### Material to process:
:::::

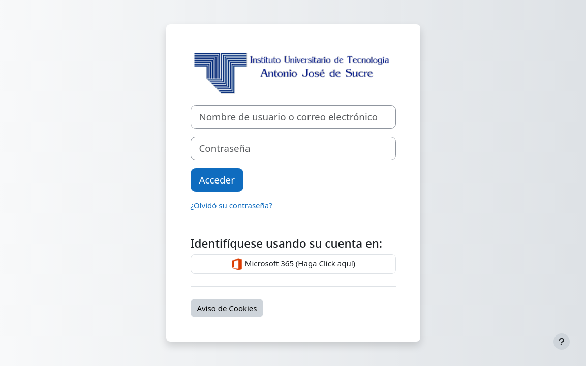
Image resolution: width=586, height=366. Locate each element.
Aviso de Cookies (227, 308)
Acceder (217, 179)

:::::

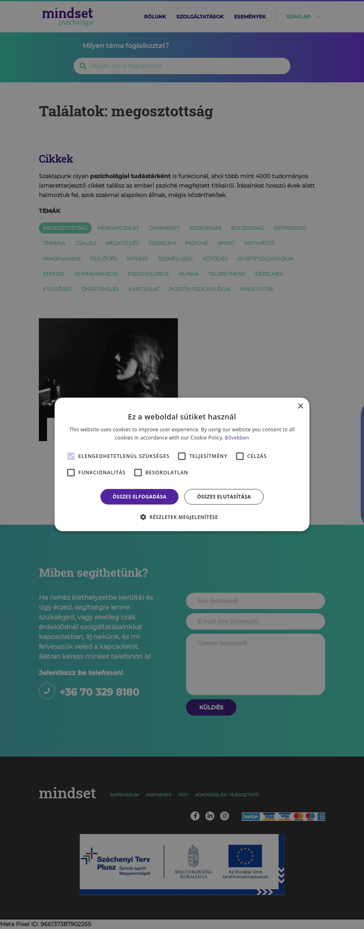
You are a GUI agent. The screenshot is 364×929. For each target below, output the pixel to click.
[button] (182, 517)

:::::

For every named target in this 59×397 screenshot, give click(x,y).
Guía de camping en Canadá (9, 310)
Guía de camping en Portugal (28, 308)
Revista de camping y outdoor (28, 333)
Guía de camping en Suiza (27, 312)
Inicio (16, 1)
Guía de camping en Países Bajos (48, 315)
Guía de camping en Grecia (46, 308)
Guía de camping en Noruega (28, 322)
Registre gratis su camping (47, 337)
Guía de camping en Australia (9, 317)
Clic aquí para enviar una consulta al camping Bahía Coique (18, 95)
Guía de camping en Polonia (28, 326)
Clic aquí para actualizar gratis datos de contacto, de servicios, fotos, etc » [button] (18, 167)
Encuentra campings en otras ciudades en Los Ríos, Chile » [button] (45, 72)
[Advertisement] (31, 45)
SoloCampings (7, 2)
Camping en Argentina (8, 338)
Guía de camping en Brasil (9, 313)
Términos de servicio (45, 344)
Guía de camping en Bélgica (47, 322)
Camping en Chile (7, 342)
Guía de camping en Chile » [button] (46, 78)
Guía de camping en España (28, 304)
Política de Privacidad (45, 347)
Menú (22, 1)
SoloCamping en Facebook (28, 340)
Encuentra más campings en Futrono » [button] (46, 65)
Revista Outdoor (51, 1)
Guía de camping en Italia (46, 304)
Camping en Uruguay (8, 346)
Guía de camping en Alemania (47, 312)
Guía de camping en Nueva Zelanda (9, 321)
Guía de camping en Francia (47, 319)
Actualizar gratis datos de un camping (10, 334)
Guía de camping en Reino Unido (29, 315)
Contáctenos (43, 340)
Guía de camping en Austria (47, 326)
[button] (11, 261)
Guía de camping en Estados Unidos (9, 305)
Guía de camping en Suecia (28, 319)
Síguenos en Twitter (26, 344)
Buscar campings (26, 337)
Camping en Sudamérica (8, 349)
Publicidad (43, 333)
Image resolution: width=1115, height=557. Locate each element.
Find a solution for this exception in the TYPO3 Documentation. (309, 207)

:::::

### Requirements:
Copy again the records between the lines holding "Política de Privacidad (45, 347)" and "Guía de camping en Francia (47, 319)", inclusive, adding -52 to every coordinate in the answers.

### Output:
Política de Privacidad (-7, 295)
Menú (-30, -51)
SoloCamping en Facebook (-24, 288)
Encuentra más campings en Futrono » [button] (-6, 13)
Revista Outdoor (-1, -51)
Guía de camping en Italia (-6, 252)
Camping en Uruguay (-44, 294)
Guía de camping en Alemania (-5, 260)
Guía de camping en Nueva Zelanda (-43, 269)
Guía de camping en Francia (-5, 267)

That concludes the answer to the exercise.